Como observado, o médico e o monstro estão
num só, mas não se confundem. O médico, enquanto pessoa, apenas permitiu a
criação do monstro que passou a habitar dentro dele. Enquanto criador se viu
tomado pela criatura e esta, quando agiu, não foi apenas contra aquelas pessoas
que tiveram seus pertences levados, mas principalmente contra si mesmo. E em
casos tais, a mera condenação do homem, sem que lhe seja imposto tratamento
compulsório adequado, apenas deixará o monstro livre para novamente agir.

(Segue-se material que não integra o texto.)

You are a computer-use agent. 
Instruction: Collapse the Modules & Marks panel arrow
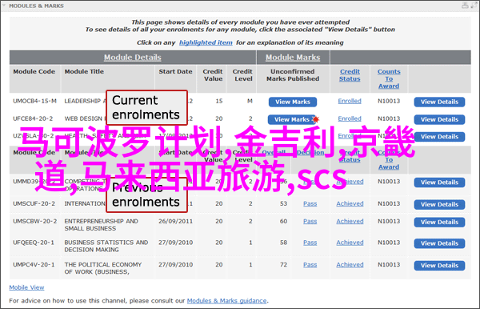[4, 6]
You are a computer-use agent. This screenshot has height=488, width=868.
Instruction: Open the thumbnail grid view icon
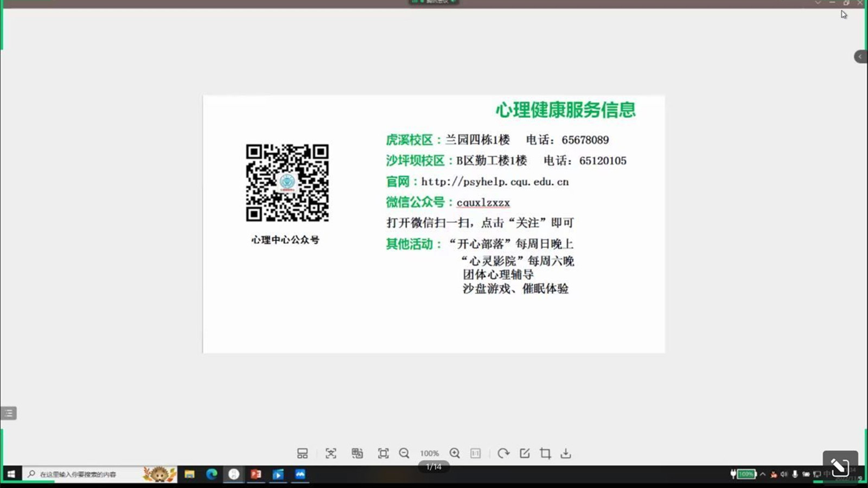[302, 453]
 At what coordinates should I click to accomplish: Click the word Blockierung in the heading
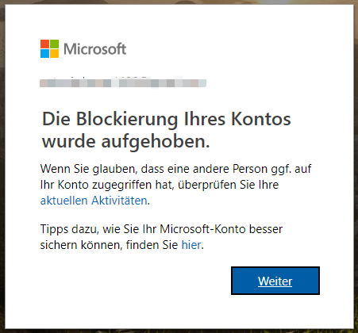click(x=127, y=120)
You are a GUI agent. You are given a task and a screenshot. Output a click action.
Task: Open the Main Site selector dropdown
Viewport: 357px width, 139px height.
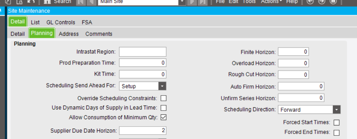(x=182, y=2)
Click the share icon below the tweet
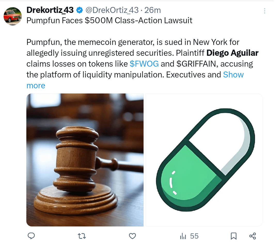Screen dimensions: 276x244 click(x=253, y=236)
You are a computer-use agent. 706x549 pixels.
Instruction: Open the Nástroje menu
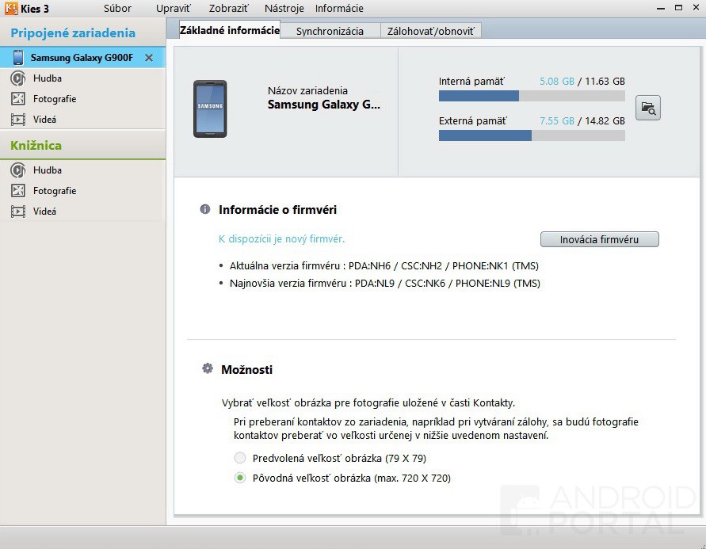pyautogui.click(x=284, y=9)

E, neste caso, o Estado, que é a própria lei
em ação, acaso deseje punir o homem - que também é vítima - deverá primeiro se
perguntar o que está fazendo para também combater esse monstro que
terrivelmente assola grande parte da sociedade.
Poeta e cronista
blograngel-sertao.blogspot.com
Um comentário:
É fácil para você parafrasear um texto deste com a situação de um medico,um cara de formação vindo de um família tradicional,que desfrutou a vida toda do bom e do melhor,aproveitando as noitadas altas baladas curtição,pura agora, é fácil defender o vicio dele e comparar com pessoas que são vitimadas por uma sociedade cruel e desumana, ninguém pensa no trauma que as mulheres assaltadas passaram, bandido é bandido viciado ou não. escreve um texto para defender pepita, mano, tom, você não sabe nem quem é; são menores assaltantes viciados em drogas, ai ninguém defendi.